• **Written request**
Please render the lines below as a numbered list, leaving out blank lines and all pictures.

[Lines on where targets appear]
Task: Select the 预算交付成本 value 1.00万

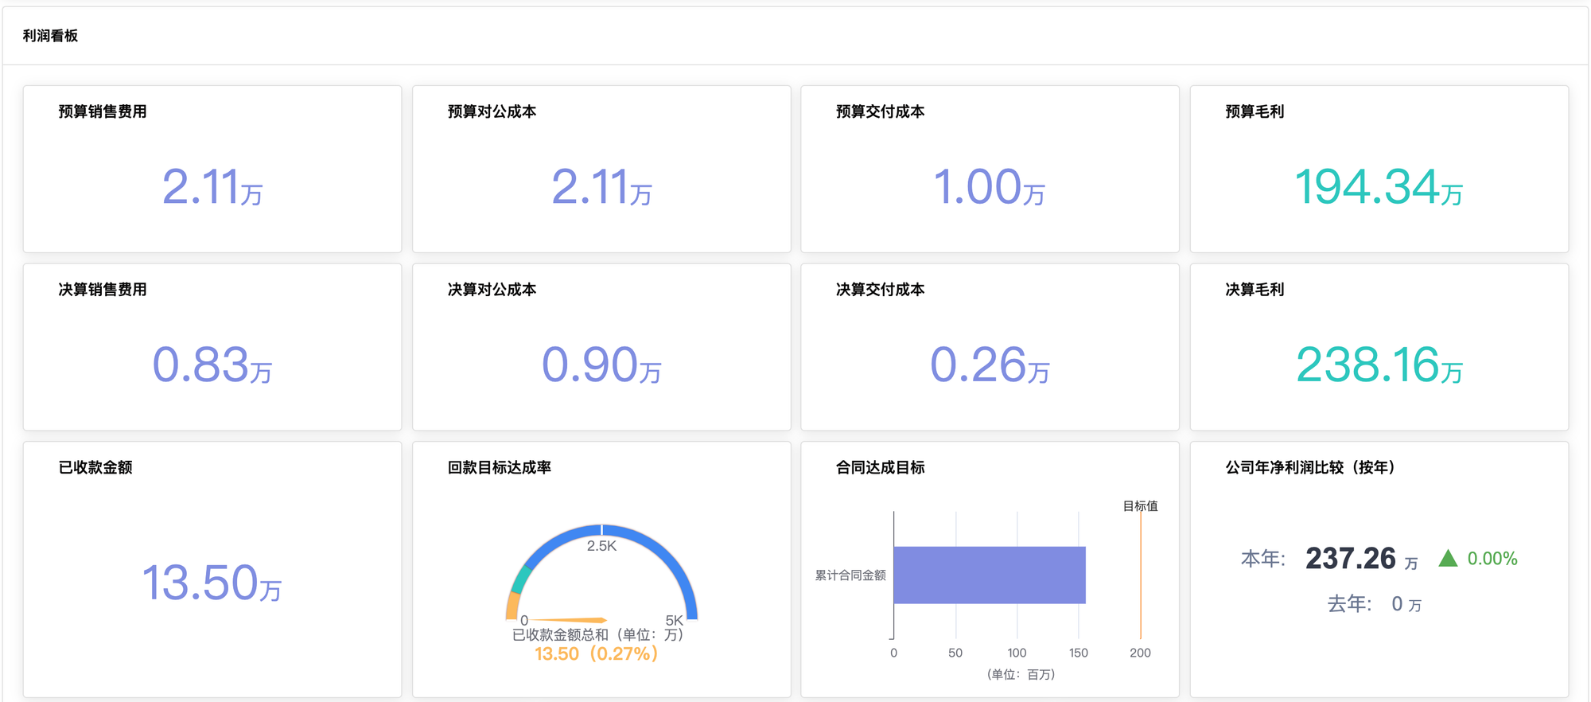Action: [x=989, y=188]
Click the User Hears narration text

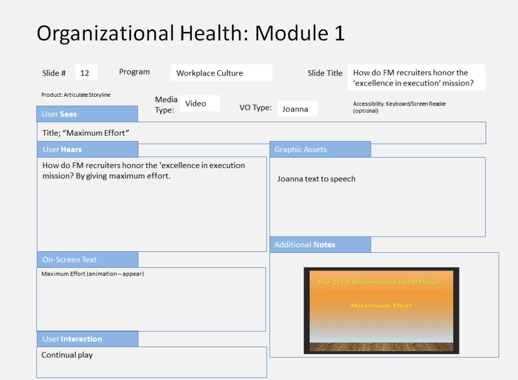144,171
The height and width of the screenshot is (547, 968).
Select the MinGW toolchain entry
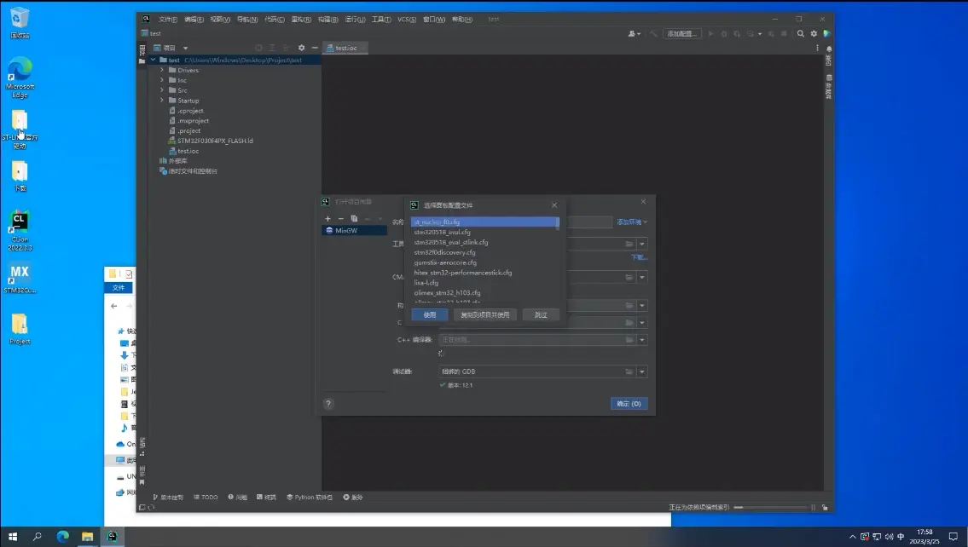tap(345, 231)
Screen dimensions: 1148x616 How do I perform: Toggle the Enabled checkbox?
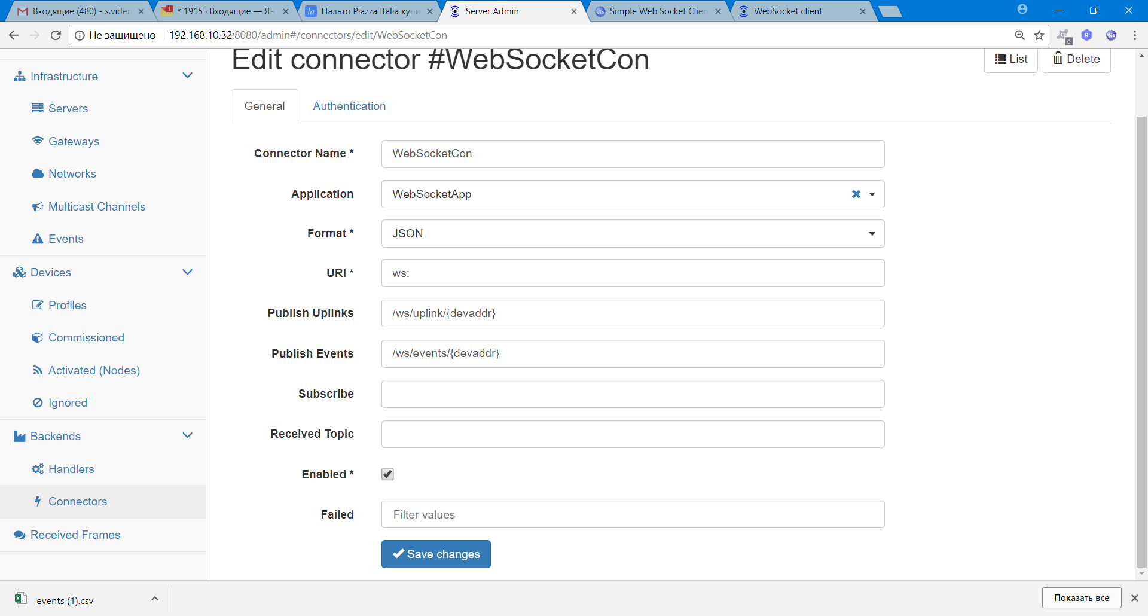click(387, 474)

• **The output**
1. Task: Select the 预算交付成本 value 1.00万
2. Action: [x=989, y=188]
3. Click the User Hears narration text
4. 144,171
5. The height and width of the screenshot is (547, 968).
6. Select the MinGW toolchain entry
7. tap(345, 231)
8. Screen dimensions: 1148x616 How do I perform: Toggle the Enabled checkbox?
9. click(387, 474)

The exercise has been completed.